Since opening night, attendance at Play A has increased steadily, while attendance at Play B first rose and then fell. Equations modeling the daily attendance y at each play are shown below, where x is the number of days since opening night. On what day(s) was the attendance the same at both plays?
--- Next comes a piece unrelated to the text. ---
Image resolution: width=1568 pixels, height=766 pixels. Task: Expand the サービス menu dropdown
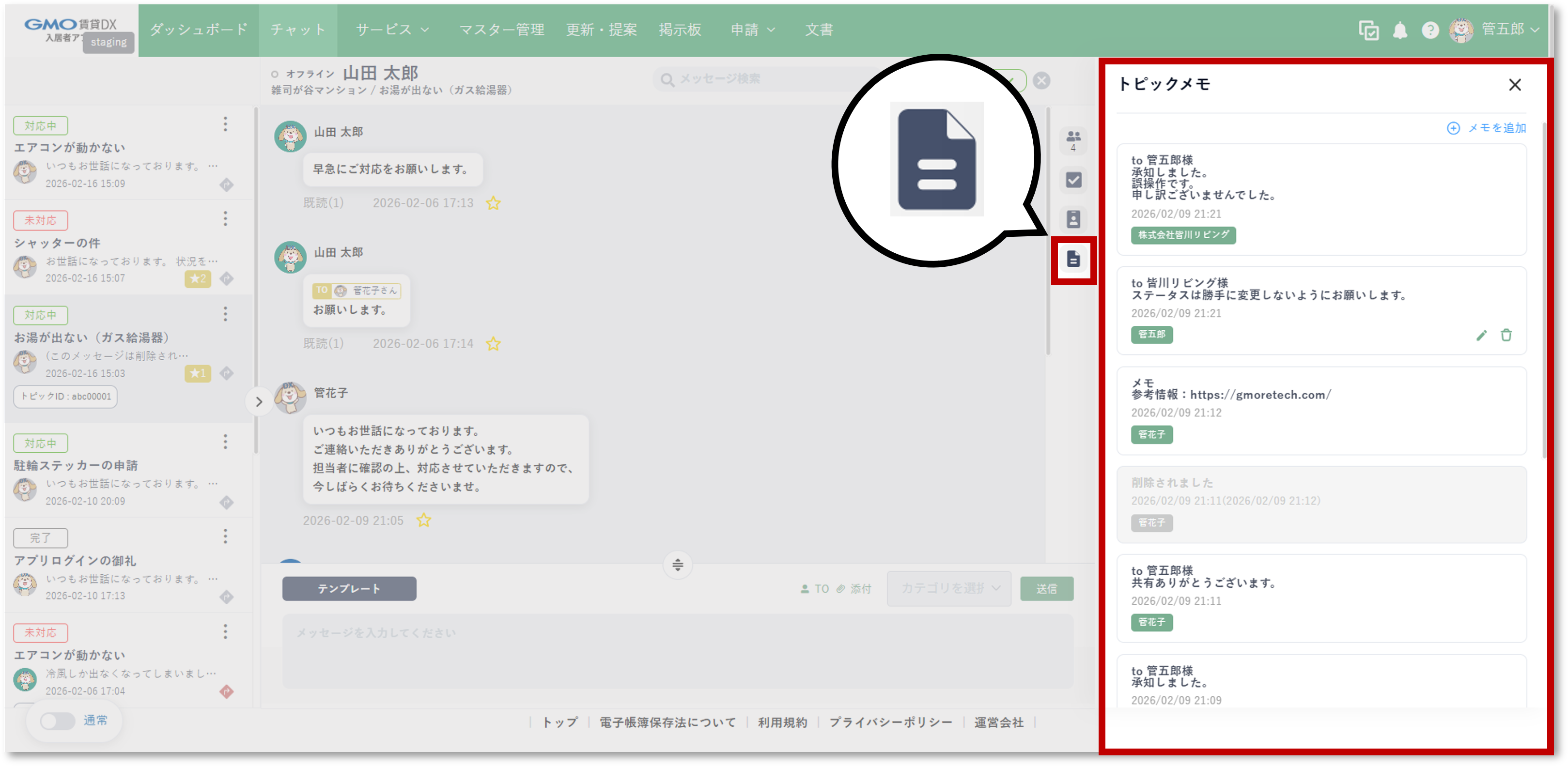[x=393, y=30]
What was the attendance?
Play A: y = 15x + 76
Play B: y = –x^2 + 36x – 4
answers
1 The attendance was the same on day 5. The attendance was 151 at both plays on that day.
2 The attendance was the same on day 16. The attendance was 316 at both plays on that day.
3 The attendance was the same on days 5 and 16. The attendance at both plays on those days was 151 and 316 respectively.
4 The attendance was never the same at both plays.
To find the day(s) when the attendance was the same at both plays, we need to set the equations equal to each other and solve for x.
Setting the equations equal to each other:
15x + 76 = -x^2 + 36x - 4
Rearranging the equation:
x^2 + 21x - 80 = 0
Factoring the equation:
(x + 16)(x - 5) = 0
Solving for x:
x + 16 = 0 or x - 5 = 0
x = -16 or x = 5
Since the number of days cannot be negative, we conclude that the attendance was the same on day 5.
Substituting x = 5 into either equation, we can find the attendance:
For Play A:
y = 15x + 76
y = 15(5) + 76
y = 75 + 76
y = 151
For Play B:
y = -x^2 + 36x - 4
y = -(5)^2 + 36(5) - 4
y = -25 + 180 - 4
y = 151
Therefore, the attendance was the same on day 5, and the attendance at both plays on that day was 151.
The correct answer is option 1: The attendance was the same on day 5. The attendance was 151 at both plays on that day.